我在网上找到了一个例子，但是只返回BFS元素的序列是不够的。假设根是 BFS 树的第一级，然后它的子级是第二级，依此类推。从下面的代码中，我如何知道它们在哪个级别，以及每个节点的父级是谁（我将创建一个对象存储其父级和树级）？

# sample graph implemented as a dictionary
graph = {'A': ['B', 'C', 'E'],
         'B': ['A','D', 'E'],
         'C': ['A', 'F', 'G'],
         'D': ['B'],
         'E': ['A', 'B','D'],
         'F': ['C'],
         'G': ['C']}

# visits all the nodes of a graph (connected component) using BFS
def bfs_connected_component(graph, start):
   # keep track of all visited nodes
   explored = []
   # keep track of nodes to be checked
   queue = [start]

   # keep looping until there are nodes still to be checked
   while queue:
       # pop shallowest node (first node) from queue
       node = queue.pop(0)
       if node not in explored:
           # add node to list of checked nodes
           explored.append(node)
           neighbours = graph[node]

           # add neighbours of node to queue
           for neighbour in neighbours:
               queue.append(neighbour)
   return explored

bfs_connected_component(graph,'A') # returns ['A', 'B', 'C', 'E', 'D', 'F', 'G']

Answer 1

您可以通过首先将级别 0 分配给起始节点来跟踪每个节点的级别。然后为节点X的每个邻居分配级别level_of_X + 1。

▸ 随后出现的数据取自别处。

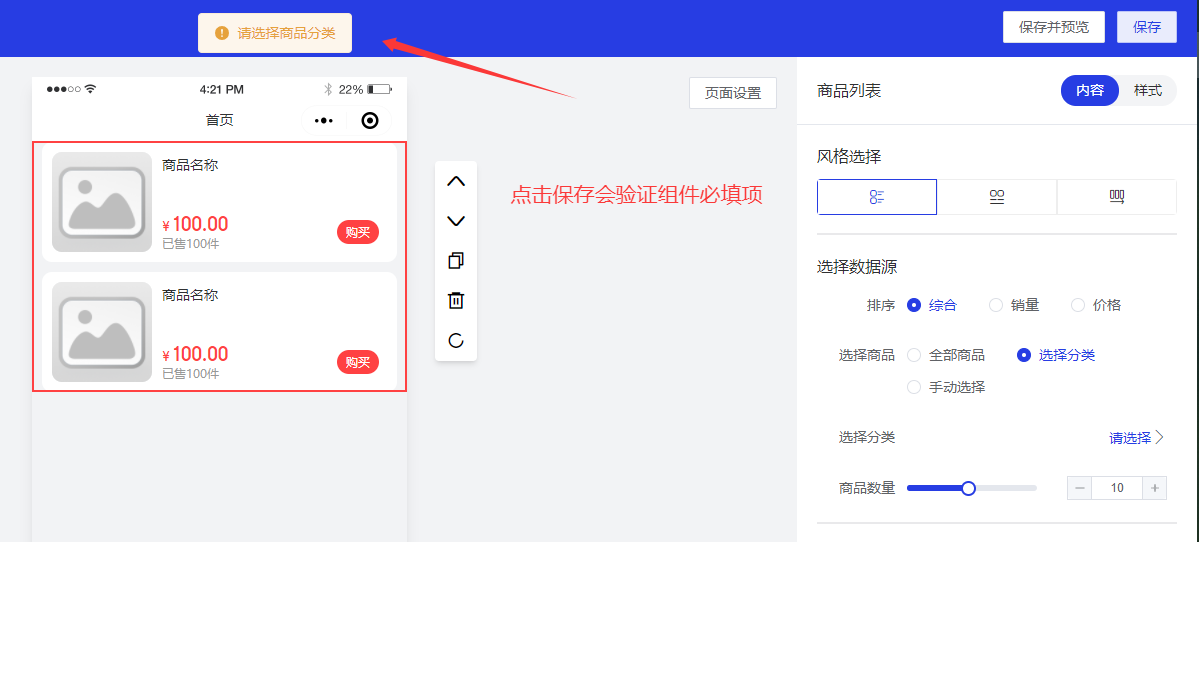Click the 保存并预览 button
The width and height of the screenshot is (1199, 677).
coord(1053,27)
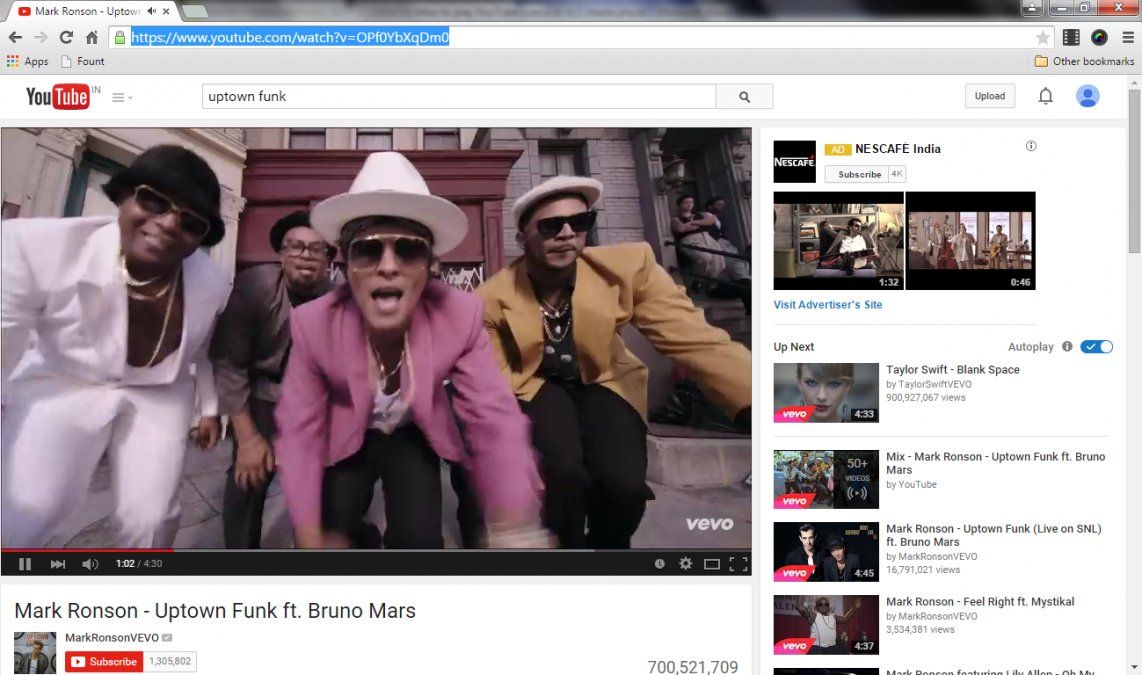
Task: Pause the video playback
Action: [24, 563]
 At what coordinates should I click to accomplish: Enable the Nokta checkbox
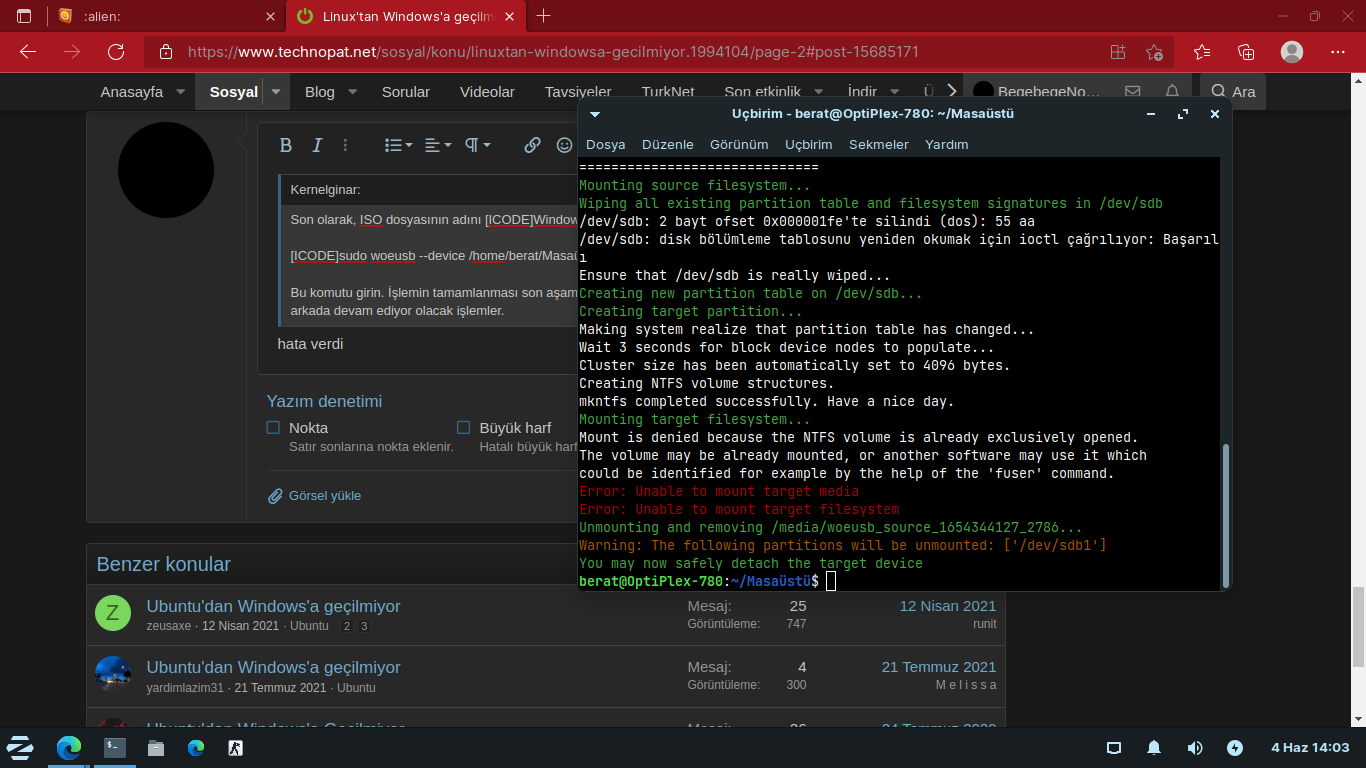273,428
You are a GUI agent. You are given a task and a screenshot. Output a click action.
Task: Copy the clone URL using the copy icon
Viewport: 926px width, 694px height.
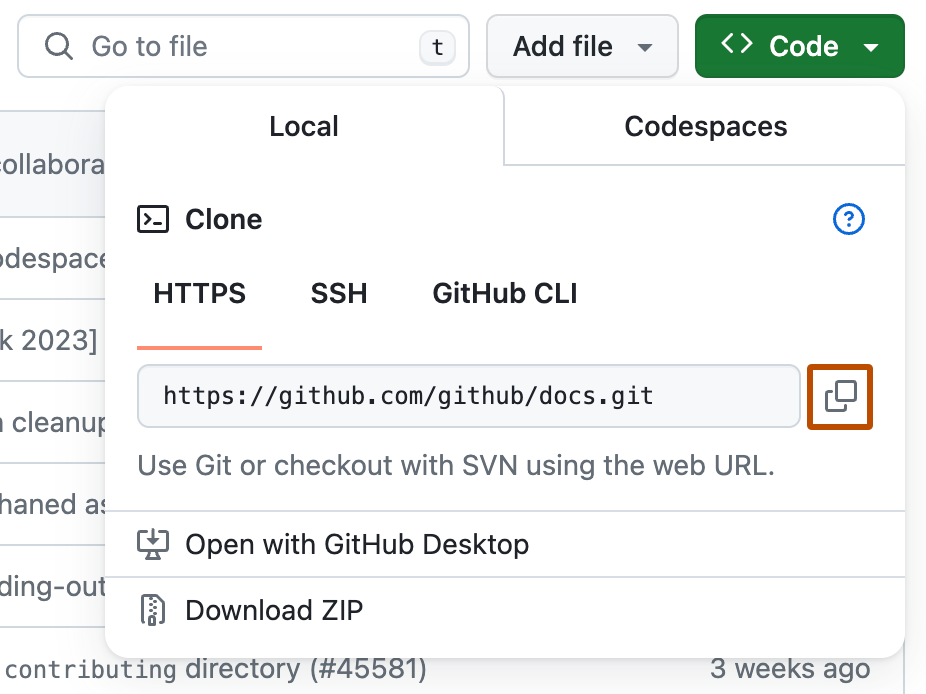coord(839,396)
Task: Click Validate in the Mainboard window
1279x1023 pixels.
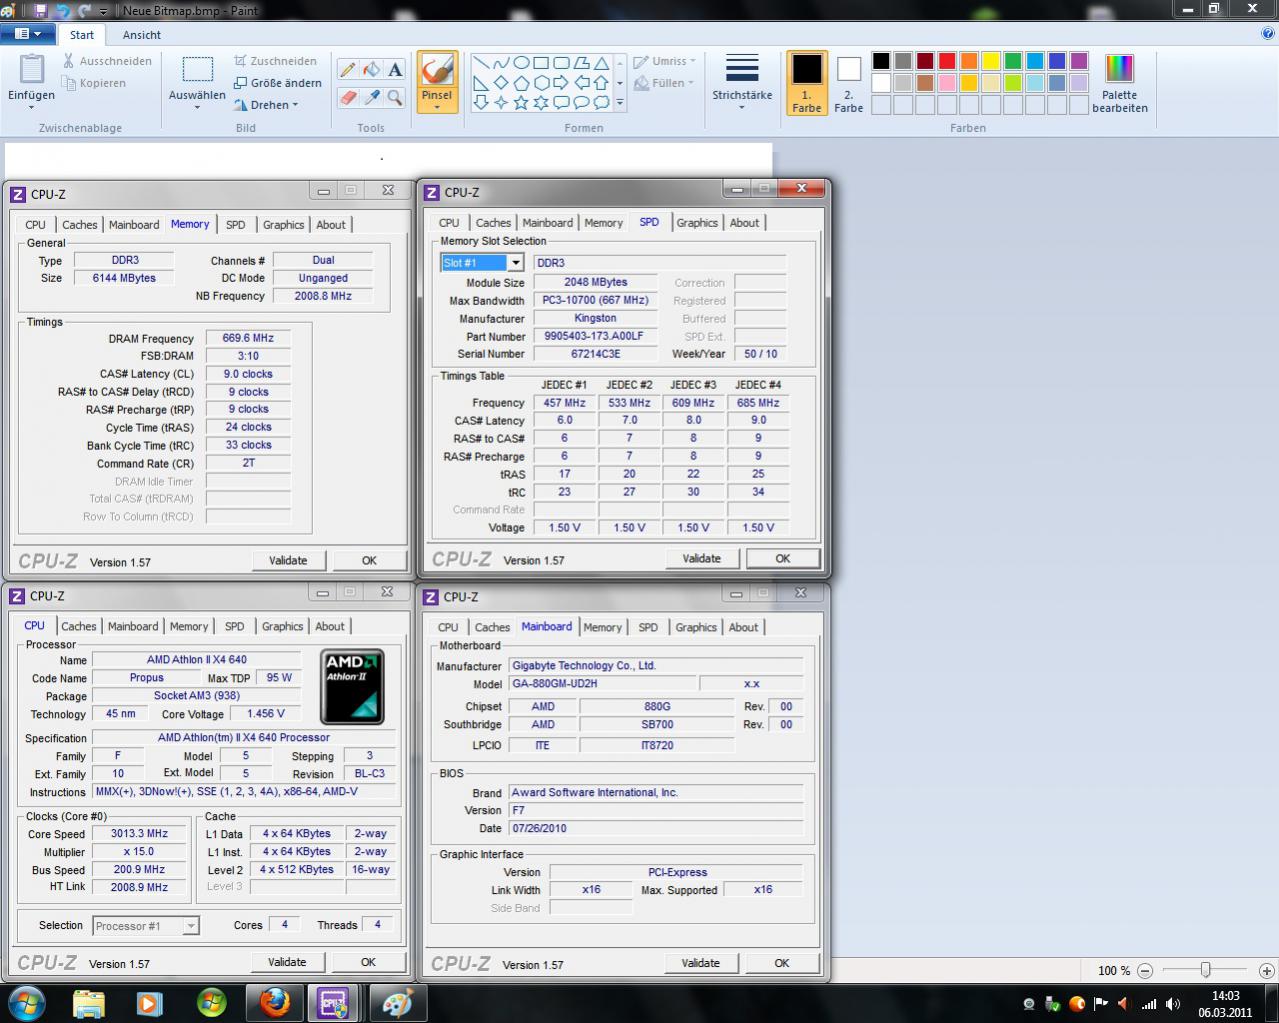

此外，您的代码会将同一个节点多次推送到队列中。我使用了一个单独的列表visited 来避免这种情况。

# sample graph implemented as a dictionary
graph = {'A': ['B', 'C', 'E'],
         'B': ['A','D', 'E'],
         'C': ['A', 'F', 'G'],
         'D': ['B'],
         'E': ['A', 'B','D'],
         'F': ['C'],
         'G': ['C']}


# visits all the nodes of a graph (connected component) using BFS
def bfs_connected_component(graph, start):
    # keep track of all visited nodes
    explored = []
    # keep track of nodes to be checked
    queue = [start]

    levels = {}         # this dict keeps track of levels
    levels[start]= 0    # depth of start node is 0

    visited= [start]     # to avoid inserting the same node twice into the queue

    # keep looping until there are nodes still to be checked
    while queue:
       # pop shallowest node (first node) from queue
        node = queue.pop(0)
        explored.append(node)
        neighbours = graph[node]

        # add neighbours of node to queue
        for neighbour in neighbours:
            if neighbour not in visited:
                queue.append(neighbour)
                visited.append(neighbour)

                levels[neighbour]= levels[node]+1
                # print(neighbour, ">>", levels[neighbour])

    print(levels)

    return explored

ans = bfs_connected_component(graph,'A') # returns ['A', 'B', 'C', 'E', 'D', 'F', 'G']
print(ans)

Answer 2

是的，此代码仅以广度优先方式访问节点。对于许多应用程序来说，这本身就是一件有用的事情（例如在未加权的图中找到最短路径）

要真正返回 BFS 树需要一些额外的工作。您可以考虑为每个节点存储一个子节点列表，或者返回成对的（节点，父节点）。任何一种表示都应该允许您弄清楚树的结构。

这里要注意的另一件事是，代码使用 python 列表作为队列，这不是一个好主意。因为从列表中删除第一个元素需要 O(n) 时间。